**WHAT IS REQUIRED:** Each line of the data below that contains "help" must be copied.

Dataset entries:
——
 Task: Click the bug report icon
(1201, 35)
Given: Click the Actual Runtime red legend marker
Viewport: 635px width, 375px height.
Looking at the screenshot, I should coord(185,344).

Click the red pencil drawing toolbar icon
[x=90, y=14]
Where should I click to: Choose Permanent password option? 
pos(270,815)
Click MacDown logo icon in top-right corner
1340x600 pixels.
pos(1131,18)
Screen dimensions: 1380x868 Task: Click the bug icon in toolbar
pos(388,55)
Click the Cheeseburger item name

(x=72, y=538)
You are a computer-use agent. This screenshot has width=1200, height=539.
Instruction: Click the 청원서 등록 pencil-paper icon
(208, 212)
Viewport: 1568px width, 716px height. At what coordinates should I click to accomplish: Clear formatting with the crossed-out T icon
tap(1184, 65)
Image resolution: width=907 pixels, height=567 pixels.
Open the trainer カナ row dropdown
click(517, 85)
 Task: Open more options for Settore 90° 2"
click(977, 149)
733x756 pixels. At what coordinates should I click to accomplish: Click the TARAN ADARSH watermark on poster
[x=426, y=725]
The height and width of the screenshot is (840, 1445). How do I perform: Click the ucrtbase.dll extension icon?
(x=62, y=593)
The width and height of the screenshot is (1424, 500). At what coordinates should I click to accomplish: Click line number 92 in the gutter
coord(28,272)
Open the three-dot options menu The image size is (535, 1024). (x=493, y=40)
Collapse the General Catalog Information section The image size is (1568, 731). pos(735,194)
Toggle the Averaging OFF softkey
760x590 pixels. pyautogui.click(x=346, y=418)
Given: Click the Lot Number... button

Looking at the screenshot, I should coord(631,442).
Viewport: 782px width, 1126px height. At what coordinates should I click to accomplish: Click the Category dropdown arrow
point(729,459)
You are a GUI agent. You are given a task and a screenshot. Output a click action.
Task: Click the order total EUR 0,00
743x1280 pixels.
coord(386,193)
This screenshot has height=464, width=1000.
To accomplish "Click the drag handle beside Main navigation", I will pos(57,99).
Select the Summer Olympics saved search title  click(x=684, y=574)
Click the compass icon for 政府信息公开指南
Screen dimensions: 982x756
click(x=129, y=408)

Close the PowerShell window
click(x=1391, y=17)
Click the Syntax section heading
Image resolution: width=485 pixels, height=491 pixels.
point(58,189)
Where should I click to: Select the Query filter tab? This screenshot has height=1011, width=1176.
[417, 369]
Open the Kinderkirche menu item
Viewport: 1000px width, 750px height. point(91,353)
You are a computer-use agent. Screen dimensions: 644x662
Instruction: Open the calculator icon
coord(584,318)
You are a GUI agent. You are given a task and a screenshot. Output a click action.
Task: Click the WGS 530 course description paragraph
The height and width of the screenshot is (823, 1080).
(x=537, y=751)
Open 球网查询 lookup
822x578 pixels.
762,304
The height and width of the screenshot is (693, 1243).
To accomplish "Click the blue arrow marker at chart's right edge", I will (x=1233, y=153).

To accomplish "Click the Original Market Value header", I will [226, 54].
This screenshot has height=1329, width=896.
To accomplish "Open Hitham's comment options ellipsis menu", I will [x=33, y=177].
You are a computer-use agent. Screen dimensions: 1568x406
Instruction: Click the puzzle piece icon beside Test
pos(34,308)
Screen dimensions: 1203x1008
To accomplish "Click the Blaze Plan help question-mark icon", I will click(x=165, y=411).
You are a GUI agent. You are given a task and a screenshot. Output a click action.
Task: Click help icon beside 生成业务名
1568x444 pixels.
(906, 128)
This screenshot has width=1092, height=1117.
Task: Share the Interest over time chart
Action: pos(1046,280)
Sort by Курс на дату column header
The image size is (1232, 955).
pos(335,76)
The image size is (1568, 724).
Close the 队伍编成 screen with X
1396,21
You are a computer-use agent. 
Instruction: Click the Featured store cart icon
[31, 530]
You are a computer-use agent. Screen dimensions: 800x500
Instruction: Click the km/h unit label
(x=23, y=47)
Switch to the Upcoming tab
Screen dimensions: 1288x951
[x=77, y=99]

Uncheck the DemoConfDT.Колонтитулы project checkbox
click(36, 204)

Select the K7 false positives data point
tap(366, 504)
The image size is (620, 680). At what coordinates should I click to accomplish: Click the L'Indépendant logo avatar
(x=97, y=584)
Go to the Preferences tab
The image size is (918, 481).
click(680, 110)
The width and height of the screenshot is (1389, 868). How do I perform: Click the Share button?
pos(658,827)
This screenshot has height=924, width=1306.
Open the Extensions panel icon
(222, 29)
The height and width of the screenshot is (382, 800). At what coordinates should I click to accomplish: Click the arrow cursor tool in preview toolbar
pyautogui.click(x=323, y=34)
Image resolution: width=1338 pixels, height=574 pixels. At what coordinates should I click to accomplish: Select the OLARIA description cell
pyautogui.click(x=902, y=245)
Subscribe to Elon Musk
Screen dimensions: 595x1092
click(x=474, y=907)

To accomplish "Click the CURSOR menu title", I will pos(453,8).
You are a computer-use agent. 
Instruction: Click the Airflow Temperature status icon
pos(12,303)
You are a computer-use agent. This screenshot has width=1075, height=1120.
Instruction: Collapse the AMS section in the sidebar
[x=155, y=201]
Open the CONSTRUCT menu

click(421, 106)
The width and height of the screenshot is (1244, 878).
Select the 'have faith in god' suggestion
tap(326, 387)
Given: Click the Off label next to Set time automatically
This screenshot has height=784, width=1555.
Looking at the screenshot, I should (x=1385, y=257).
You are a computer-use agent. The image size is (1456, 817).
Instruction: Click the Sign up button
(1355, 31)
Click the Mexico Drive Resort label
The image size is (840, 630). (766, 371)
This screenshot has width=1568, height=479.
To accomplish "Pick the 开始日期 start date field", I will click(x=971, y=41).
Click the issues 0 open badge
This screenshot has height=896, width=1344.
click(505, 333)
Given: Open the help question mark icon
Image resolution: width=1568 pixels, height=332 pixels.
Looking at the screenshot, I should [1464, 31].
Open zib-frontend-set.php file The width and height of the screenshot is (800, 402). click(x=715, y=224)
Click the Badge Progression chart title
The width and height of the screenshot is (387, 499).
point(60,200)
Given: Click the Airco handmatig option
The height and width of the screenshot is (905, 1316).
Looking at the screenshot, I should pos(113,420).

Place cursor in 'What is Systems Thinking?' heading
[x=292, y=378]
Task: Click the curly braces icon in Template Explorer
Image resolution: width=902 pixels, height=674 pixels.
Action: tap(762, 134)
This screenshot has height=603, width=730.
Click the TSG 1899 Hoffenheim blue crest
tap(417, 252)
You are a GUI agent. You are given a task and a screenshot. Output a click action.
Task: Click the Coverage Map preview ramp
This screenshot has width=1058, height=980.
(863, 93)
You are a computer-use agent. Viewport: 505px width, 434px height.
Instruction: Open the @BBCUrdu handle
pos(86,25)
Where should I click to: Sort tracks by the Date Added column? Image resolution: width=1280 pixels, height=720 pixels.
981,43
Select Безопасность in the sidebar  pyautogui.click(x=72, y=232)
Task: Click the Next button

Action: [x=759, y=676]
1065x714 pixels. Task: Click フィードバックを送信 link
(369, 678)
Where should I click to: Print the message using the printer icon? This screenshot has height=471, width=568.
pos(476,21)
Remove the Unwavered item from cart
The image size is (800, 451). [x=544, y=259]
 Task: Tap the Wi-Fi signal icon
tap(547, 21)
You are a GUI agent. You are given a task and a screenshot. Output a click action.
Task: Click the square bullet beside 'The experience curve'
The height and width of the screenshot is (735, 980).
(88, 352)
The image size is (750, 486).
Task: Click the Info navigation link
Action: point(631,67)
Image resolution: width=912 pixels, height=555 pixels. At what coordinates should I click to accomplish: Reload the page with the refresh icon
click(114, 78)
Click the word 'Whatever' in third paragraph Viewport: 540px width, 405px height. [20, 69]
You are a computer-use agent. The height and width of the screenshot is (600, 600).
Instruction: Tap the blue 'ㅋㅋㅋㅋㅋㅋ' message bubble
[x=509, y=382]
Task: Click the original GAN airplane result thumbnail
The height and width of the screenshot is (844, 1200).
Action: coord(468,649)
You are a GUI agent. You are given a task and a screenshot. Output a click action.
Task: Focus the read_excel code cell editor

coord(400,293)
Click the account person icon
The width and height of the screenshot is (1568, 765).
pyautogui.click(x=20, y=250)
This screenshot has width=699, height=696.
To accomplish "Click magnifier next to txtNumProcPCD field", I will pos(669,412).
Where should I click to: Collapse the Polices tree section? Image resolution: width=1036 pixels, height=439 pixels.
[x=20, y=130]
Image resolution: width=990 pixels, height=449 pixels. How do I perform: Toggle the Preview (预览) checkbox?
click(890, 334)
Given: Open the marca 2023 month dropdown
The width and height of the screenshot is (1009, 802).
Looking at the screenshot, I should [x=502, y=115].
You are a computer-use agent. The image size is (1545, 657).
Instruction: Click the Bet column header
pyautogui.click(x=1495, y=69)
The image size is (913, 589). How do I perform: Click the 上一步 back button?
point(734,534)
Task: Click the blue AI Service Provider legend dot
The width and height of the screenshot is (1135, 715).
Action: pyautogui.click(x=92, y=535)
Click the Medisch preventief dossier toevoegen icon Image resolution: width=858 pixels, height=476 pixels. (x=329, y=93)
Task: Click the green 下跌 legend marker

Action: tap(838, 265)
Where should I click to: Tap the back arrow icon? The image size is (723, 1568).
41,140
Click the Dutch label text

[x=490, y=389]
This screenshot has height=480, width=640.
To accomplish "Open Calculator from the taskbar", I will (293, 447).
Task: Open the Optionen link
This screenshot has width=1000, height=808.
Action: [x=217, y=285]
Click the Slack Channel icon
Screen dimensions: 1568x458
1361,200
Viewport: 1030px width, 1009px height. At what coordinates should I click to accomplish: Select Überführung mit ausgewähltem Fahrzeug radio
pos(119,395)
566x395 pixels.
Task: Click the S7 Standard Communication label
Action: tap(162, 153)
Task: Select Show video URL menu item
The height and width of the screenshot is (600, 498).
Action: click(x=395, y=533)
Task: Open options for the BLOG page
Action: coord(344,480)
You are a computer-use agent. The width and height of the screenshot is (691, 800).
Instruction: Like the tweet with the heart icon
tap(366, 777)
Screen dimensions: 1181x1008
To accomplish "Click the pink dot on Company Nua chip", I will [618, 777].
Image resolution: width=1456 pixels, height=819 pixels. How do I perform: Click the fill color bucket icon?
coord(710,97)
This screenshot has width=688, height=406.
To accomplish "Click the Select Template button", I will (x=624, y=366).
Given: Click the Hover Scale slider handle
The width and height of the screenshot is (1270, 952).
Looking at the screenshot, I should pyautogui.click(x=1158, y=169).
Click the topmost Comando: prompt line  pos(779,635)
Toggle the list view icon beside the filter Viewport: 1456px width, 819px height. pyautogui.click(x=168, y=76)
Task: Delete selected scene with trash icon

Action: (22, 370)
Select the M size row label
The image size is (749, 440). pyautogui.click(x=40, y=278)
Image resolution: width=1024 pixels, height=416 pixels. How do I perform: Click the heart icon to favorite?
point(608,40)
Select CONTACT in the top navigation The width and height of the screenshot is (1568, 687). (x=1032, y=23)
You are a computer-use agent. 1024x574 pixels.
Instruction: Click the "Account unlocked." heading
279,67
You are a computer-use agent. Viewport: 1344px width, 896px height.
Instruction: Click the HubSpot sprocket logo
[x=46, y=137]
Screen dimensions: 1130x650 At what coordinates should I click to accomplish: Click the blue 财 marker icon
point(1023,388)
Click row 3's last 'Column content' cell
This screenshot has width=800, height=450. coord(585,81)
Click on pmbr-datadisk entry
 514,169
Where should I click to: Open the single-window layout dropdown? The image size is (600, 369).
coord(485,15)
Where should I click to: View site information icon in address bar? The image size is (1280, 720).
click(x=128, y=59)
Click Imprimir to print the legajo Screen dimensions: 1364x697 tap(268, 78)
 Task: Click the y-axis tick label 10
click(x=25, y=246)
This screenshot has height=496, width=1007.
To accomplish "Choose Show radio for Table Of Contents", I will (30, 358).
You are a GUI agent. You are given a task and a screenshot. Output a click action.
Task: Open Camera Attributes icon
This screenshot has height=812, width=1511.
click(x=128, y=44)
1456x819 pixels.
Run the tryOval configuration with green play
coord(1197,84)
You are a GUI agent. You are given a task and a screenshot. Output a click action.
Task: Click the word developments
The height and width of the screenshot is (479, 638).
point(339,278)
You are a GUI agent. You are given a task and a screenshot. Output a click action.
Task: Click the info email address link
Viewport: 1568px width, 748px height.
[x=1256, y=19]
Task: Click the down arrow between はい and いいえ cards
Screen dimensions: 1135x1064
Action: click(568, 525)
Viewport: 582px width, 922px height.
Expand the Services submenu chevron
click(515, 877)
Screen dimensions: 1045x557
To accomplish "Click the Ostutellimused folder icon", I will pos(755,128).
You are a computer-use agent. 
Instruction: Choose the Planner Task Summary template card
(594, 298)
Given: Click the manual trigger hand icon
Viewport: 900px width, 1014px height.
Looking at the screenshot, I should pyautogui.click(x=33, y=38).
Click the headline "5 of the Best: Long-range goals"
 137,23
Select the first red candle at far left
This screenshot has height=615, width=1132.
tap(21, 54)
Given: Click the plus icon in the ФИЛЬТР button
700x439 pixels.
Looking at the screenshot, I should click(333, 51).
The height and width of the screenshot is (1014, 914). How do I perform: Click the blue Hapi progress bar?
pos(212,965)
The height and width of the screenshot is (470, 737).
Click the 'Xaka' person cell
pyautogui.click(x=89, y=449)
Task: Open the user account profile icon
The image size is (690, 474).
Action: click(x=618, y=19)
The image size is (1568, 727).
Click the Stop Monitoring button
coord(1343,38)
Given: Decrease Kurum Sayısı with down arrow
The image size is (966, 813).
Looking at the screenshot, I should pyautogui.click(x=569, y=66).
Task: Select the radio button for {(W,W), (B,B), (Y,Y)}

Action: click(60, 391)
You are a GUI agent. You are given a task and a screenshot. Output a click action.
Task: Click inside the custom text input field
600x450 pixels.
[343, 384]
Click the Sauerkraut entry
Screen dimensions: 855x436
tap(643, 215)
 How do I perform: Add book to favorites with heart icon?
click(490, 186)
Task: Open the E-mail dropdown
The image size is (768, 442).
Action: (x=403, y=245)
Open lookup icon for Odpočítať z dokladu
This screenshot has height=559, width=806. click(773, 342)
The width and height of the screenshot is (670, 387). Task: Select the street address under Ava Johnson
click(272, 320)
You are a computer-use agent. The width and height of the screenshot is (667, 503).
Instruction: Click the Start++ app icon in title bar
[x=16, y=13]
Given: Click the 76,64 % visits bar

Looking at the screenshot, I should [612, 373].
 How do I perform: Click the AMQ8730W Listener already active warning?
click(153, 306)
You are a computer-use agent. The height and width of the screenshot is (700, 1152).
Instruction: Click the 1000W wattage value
——
**EXERCISE RESULT:**
To accomplish "Click the Blaze Plan help question-mark icon", I will click(x=165, y=411).
Task: Click help icon beside 生成业务名
Given: Open the help question mark icon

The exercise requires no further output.